From the quarterly earnings excerpt, reproduce the stretch from "Reported GAAP diluted" through "magnetic bead technology." word for word.

EXCERPT
╔══
Reported revenue of $5.1 billion.
Reported GAAP diluted earnings per share (EPS) of $1.34.
Reported adjusted EPS of $2.31.
Launched four new electron microscopy systems for structural biology and materials science research, released the new iQ Series air-quality monitoring platform, and enabled the first FDA-approved gene therapy, which uses our proprietary magnetic bead technology.
Opened Precision Medicine Customer Experience Center in Guangzhou, China, to showcase our range of technologies and services for advancing personalized healthcare.
Completed acquisition of Patheon, adding leading contract development and manufacturing outsourcing services to significantly enhance our value proposition for biopharma customers.
Adjusted EPS, adjusted operating income, adjusted operating margin and free cash flow are non-GAAP measures that exclude certain items detailed later in this press release under the heading "Use of Non-GAAP Financial Measures."

"Our team executed very well to deliver another excellent quarter, with strong performance on the top and bottom line," said Marc N. Casper, president and chief executive officer of Thermo Fisher Scientific.

"We also continued to set our company up for an even stronger future by successfully executing our growth strategy. Among the highlights in the quarter, we expanded our analytical instrument platforms for both life sciences and applied markets, and contributed to a groundbreaking achievement in gene therapy. In Asia-Pacific, we built on our industry-leading scale and depth of capabilities in China to help our customers advance precision medicine.

"We were also very pleased to close our acquisition of Patheon in late August. Two months into the integration, we’re even more excited about the new opportunities we have to help our pharma and biotech customers achieve their goals."

Casper concluded, "We’ve made great progress during the past nine months, and are in an excellent position to achieve our growth goals for the year."

Third Quarter 2017

Revenue for the quarter grew 14% to $5.1 billion in 2017, versus $4.5 billion in the third quarter of 2016. Organic revenue growth was 5%; acquisitions increased revenue by 8% and currency translation increased revenue by 1%.

GAAP Earnings Results

GAAP diluted EPS in the third quarter increased 13% to $1.34, versus $1.19 in the same quarter last year. GAAP operating income for the third quarter of 2017 grew to $636 million, compared with $541 million in the third quarter of 2016. GAAP operating margin was 12.4%, compared with 12.0% in the third quarter last year.
╚══
Collected data entries:
╔══
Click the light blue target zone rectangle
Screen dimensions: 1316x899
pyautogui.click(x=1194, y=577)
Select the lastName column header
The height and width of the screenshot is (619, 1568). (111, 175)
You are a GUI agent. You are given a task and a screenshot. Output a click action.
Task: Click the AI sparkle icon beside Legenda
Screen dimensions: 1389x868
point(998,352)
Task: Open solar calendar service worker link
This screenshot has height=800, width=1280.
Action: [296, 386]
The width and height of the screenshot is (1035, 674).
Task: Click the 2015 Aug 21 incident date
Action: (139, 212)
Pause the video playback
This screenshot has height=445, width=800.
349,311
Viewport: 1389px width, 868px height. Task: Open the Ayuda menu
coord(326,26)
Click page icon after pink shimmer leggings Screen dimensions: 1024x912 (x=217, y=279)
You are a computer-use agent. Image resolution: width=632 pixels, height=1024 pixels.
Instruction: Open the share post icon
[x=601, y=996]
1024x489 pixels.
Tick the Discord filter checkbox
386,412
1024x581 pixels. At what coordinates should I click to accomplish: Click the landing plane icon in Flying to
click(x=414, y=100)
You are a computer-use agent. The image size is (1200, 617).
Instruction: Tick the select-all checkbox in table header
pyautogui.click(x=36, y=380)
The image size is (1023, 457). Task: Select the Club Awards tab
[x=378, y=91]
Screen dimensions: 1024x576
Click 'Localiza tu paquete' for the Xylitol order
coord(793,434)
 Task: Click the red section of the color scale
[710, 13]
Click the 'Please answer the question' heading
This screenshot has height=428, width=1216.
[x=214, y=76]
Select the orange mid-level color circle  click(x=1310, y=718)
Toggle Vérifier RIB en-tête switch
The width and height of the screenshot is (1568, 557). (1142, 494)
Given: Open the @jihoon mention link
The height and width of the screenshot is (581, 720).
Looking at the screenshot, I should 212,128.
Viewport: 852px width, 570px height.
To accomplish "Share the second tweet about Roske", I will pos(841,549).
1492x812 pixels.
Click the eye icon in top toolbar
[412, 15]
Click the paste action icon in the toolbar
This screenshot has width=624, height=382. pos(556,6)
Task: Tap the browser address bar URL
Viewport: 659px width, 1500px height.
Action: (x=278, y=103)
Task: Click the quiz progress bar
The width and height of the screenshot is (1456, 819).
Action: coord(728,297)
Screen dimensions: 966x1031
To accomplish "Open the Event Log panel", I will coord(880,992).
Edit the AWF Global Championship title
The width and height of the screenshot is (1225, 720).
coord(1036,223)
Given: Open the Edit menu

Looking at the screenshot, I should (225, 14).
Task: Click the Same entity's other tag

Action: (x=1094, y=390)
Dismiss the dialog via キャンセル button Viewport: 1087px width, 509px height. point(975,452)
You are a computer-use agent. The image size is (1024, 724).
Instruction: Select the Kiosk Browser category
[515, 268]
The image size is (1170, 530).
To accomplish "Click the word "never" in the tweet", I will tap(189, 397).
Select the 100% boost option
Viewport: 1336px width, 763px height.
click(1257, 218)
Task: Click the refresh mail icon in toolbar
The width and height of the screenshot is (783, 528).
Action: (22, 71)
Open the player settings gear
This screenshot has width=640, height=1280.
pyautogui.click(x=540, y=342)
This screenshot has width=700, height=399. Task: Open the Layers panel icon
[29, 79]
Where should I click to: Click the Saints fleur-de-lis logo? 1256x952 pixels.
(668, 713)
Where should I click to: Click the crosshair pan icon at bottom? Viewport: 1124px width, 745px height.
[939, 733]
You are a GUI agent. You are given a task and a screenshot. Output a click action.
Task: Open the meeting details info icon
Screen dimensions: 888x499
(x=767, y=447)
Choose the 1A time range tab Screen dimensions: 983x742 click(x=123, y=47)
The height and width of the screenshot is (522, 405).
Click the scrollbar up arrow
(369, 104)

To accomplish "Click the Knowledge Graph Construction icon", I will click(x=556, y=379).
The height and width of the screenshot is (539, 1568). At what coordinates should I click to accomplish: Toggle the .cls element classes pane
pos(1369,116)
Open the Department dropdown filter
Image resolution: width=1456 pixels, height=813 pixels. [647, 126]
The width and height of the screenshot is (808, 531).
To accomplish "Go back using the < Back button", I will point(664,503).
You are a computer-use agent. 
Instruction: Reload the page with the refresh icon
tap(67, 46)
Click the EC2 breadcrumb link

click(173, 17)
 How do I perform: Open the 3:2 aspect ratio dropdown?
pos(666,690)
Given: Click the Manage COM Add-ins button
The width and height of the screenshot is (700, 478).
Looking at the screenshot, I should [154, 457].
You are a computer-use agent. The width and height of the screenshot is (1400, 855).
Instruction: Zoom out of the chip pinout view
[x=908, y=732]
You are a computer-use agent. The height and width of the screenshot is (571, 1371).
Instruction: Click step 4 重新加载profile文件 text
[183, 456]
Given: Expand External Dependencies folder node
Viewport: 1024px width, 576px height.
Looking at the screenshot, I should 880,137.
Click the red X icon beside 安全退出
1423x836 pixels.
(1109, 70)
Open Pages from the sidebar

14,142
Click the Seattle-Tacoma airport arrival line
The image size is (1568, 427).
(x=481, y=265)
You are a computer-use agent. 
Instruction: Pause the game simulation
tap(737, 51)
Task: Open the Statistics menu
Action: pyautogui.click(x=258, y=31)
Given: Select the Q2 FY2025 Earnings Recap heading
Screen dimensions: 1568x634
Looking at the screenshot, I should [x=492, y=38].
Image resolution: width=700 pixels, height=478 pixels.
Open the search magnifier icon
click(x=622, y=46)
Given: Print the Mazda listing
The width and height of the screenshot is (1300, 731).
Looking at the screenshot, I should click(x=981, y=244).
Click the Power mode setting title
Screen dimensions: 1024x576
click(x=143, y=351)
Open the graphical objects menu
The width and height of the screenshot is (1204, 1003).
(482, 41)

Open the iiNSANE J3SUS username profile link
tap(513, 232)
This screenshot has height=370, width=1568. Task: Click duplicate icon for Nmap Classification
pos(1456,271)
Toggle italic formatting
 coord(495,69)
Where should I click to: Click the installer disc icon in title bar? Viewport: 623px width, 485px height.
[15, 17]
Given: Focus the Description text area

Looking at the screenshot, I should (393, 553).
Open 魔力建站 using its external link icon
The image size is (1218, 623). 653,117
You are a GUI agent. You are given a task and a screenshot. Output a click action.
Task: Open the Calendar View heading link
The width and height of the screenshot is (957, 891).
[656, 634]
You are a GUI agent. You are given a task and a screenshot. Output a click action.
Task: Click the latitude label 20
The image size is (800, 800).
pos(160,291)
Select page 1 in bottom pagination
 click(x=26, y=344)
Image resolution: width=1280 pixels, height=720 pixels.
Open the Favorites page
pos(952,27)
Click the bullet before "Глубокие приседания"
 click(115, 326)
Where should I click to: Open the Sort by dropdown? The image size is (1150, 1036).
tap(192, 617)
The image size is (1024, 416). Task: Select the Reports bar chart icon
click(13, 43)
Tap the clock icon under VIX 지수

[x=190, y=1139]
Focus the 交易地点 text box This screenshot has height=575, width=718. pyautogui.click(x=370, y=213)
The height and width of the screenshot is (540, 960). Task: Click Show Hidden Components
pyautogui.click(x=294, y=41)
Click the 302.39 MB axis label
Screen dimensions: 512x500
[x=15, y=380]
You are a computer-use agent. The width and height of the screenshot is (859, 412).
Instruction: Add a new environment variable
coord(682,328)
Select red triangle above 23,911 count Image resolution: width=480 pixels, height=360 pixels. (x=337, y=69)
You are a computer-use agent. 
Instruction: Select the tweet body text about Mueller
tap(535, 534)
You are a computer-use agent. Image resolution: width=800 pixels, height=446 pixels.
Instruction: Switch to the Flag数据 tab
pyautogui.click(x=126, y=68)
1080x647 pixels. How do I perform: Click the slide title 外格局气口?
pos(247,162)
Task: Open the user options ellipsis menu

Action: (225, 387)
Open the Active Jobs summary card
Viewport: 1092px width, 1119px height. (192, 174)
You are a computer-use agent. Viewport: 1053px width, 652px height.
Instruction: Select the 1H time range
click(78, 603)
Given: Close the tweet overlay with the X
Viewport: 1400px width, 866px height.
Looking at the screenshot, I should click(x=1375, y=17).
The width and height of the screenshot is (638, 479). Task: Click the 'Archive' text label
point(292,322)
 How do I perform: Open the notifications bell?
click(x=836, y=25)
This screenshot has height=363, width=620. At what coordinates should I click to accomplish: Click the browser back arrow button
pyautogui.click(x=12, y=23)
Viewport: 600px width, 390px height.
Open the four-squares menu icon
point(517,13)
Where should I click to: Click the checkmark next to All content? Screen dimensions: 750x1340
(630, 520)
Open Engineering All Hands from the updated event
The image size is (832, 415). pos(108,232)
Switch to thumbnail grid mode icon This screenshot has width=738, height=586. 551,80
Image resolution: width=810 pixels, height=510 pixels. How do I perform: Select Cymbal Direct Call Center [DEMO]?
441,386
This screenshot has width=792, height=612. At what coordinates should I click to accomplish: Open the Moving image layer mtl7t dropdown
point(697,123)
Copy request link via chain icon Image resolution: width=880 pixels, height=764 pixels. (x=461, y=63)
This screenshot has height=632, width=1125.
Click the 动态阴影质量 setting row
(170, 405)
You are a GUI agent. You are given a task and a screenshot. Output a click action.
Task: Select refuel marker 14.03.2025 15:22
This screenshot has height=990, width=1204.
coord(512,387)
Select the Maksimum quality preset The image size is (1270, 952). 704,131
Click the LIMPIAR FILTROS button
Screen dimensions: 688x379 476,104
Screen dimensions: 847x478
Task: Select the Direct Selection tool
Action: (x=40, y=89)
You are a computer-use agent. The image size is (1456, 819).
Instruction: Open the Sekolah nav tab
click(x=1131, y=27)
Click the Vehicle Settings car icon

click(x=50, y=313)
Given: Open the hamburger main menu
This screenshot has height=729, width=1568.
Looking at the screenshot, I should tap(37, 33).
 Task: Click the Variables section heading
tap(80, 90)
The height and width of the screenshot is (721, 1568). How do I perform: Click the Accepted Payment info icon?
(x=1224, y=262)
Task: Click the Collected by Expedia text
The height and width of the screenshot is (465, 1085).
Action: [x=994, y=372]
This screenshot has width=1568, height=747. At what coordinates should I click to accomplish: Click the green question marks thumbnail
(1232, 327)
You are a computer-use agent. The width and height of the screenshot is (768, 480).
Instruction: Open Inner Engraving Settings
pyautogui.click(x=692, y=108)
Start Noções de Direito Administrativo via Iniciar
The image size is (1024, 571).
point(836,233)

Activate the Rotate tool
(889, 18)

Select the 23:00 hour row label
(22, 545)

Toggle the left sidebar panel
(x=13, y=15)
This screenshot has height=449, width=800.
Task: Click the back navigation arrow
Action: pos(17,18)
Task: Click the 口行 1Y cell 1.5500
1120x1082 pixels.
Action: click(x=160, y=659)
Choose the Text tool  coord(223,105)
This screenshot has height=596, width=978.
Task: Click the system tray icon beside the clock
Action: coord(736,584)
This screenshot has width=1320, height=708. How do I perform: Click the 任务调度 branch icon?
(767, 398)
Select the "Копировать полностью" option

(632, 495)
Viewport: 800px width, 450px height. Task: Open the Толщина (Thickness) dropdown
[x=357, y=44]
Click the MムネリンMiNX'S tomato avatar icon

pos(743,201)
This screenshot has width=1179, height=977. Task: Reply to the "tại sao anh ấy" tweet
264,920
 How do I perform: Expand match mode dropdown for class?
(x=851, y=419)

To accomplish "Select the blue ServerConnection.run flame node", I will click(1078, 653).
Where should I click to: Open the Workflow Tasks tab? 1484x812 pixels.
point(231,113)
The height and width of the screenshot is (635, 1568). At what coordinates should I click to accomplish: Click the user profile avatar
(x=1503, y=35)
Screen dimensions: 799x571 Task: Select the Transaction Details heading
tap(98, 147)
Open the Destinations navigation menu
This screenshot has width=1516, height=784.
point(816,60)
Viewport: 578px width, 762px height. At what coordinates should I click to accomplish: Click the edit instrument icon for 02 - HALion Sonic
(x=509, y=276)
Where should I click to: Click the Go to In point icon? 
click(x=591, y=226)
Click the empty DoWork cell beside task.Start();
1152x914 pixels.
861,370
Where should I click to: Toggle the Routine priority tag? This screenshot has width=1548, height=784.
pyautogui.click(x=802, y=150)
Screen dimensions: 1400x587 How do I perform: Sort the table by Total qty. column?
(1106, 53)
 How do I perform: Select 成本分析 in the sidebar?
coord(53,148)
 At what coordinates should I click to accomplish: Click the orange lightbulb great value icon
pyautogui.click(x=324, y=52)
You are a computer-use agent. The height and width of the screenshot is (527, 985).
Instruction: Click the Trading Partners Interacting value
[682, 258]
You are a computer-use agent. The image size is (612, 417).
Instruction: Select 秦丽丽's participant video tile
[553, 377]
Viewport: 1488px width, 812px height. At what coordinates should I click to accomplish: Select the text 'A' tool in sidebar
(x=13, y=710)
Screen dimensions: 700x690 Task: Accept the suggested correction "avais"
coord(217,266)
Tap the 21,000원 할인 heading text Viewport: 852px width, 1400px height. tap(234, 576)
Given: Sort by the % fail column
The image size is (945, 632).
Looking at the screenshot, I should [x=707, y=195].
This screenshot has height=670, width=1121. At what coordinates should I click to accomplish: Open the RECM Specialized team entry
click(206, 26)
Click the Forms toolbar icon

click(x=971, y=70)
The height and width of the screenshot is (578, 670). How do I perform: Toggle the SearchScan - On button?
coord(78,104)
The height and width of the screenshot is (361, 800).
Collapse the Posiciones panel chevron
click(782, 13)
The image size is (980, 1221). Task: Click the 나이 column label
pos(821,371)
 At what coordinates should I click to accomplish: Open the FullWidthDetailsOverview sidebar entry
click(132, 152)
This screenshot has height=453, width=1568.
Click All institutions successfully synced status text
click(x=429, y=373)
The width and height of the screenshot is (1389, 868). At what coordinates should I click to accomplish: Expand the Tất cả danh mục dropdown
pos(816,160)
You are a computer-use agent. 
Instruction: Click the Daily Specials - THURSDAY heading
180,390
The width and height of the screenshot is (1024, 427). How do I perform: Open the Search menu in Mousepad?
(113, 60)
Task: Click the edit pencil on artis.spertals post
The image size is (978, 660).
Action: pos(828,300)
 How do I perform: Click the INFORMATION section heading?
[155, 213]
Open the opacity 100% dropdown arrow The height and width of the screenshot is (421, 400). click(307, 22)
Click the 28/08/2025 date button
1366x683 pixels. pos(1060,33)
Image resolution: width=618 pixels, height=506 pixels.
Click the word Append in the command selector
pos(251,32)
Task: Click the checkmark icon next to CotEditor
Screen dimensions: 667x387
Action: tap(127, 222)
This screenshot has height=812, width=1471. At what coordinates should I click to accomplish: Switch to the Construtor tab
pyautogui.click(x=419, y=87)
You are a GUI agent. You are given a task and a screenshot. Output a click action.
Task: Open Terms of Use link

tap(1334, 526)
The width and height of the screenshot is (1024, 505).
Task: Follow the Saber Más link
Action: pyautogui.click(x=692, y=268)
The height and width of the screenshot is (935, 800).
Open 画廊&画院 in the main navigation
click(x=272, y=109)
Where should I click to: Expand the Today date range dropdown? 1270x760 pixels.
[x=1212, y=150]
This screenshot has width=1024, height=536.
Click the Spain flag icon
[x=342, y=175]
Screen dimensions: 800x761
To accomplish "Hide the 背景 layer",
╚══
ANSWER
Reported GAAP diluted earnings per share (EPS) of $1.34.
Reported adjusted EPS of $2.31.
Launched four new electron microscopy systems for structural biology and materials science research, released the new iQ Series air-quality monitoring platform, and enabled the first FDA-approved gene therapy, which uses our proprietary magnetic bead technology.